さらに,「誘致の必要・効果」を予め提示することとなる.例えば,「地方版総合戦略の重要な要素であること」と「 国の機関としての機能確保」の「内容」は「必ず記載」*6することが求められている.具体的には,前者では「当該地方公共団体の総合戦略の重要な要素」と「誘致する機関の業務・ 機能とが密接に関連」しながら「総合戦略の目標達成」に際して「当該機関の移転が重要な要因となるものであること」,後者では,「当該機関が現在地から当該道府県に移転」した場合,「国の機関とし ての機能が確保でき」「運用いかんによってはむしろ向上することが期待できること」*7を示す必要がある.
その他には,「誘致のための条件整備の案」として,「施設の確保等移転先の施設の確保・設置のための具体的な条件整備の案」と「職員の居住環境確保への協力職員の居住環境の確保」への「国又は独立行政法人等に協力」についての「誘致自治体による協力のあり方を含めた条件整備の案」の提示や,「その他誘致に当たり解決すべき課題への対応策の案」,「関係する市町村の意見等」の記載をまとめた後,2015年「8月31日(月)」*8までに提出する.
本記事では,徳島県では,「県庁」への「消費者庁の誘致」の検討方針を紹介.「各省が商品・サービスごとにまちまちに行っている消費者行政を一元化」*9した同庁.設置場所が「各省」から「ちらば」*10ることによる「効果」の記載は,提出後,要確認.

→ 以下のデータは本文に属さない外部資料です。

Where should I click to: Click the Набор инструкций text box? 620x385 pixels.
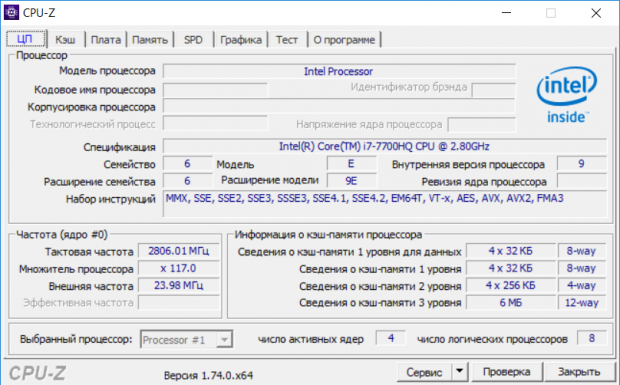(x=385, y=204)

*1:首相官邸HP( 会議等一覧まち・ひと・しごと創生本部政府関係機関の地方移転について政府関係機関の地方移転に係る提案に関する説明会議事次第)「資料1 政府関係機関の地方移転について

*2:首相官邸HP( 会議等一覧まち・ひと・しごと創生本部政府関係機関の地方移転について政府関係機関の地方移転に係る提案に関する説明会議事次第)「資料2 地方創生に資すると考えられる政府関係機関の地方移転に係る提案について」(内閣官房まち・ひと・しごと創生本部事務局,平成27年3月3日)

*3:前掲注2・首相官邸( 資料2 地方創生に資すると考えられる政府関係機関の地方移転に係る提案について)

*4:前掲注2・首相官邸( 資料2 地方創生に資すると考えられる政府関係機関の地方移転に係る提案について)

*5:前掲注2・首相官邸( 資料2 地方創生に資すると考えられる政府関係機関の地方移転に係る提案について)

*6:前掲注2・首相官邸( 資料2 地方創生に資すると考えられる政府関係機関の地方移転に係る提案について)

*7:前掲注2・首相官邸( 資料2 地方創生に資すると考えられる政府関係機関の地方移転に係る提案について)

*8:前掲注2・首相官邸( 資料2 地方創生に資すると考えられる政府関係機関の地方移転に係る提案について)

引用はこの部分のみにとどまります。